Stated problem
Reproduce the listing below in full, requests included, scaling every coordinate in the answers by 1.85 and rounding to the nearest whole number, with halves rounded up. Omit the pictures.

Word and element location listing
* Begin *

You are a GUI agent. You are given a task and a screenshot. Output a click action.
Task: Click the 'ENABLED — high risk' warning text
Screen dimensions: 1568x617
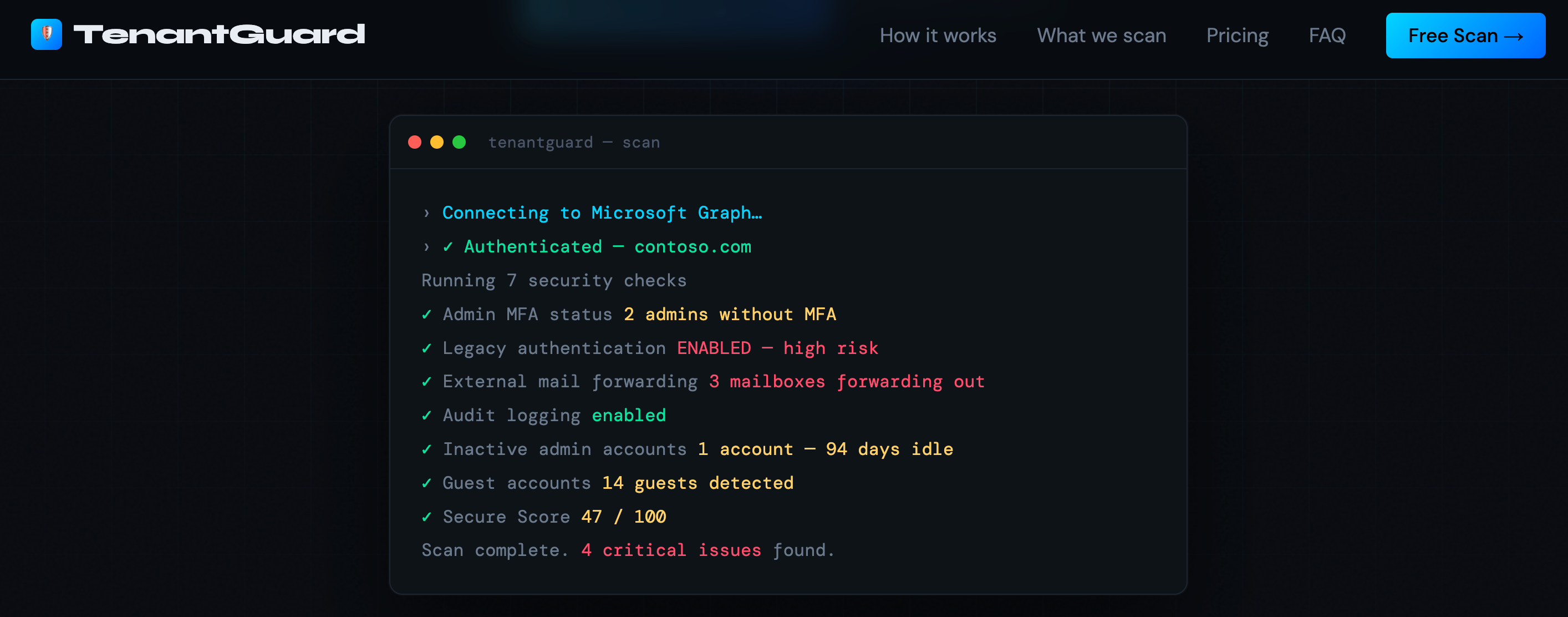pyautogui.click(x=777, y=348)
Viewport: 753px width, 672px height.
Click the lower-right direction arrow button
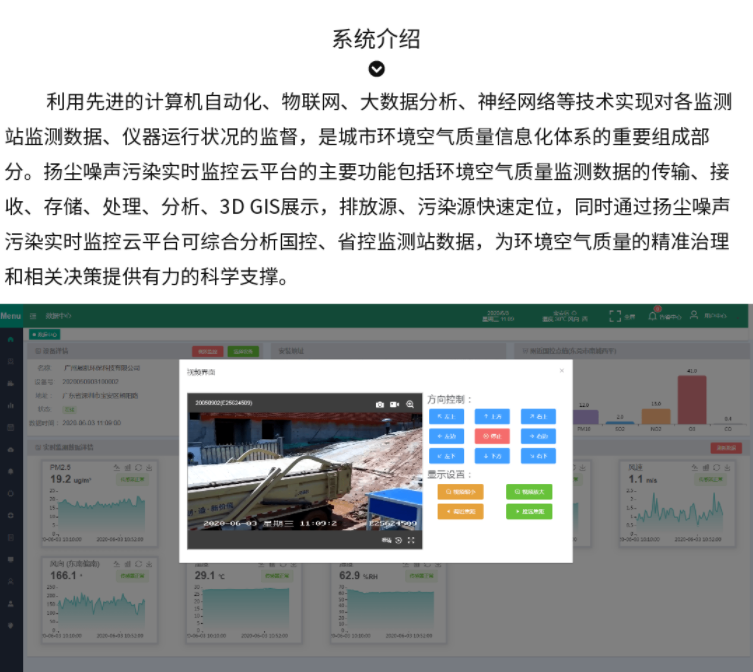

* End *

Result
You are a GUI agent. You are given a task and a screenshot. Output a click action.
Task: Click the 'ENABLED — high risk' warning text
Screen dimensions: 1568x617
pyautogui.click(x=1437, y=644)
Viewport: 753px width, 672px height.
Click the lower-right direction arrow button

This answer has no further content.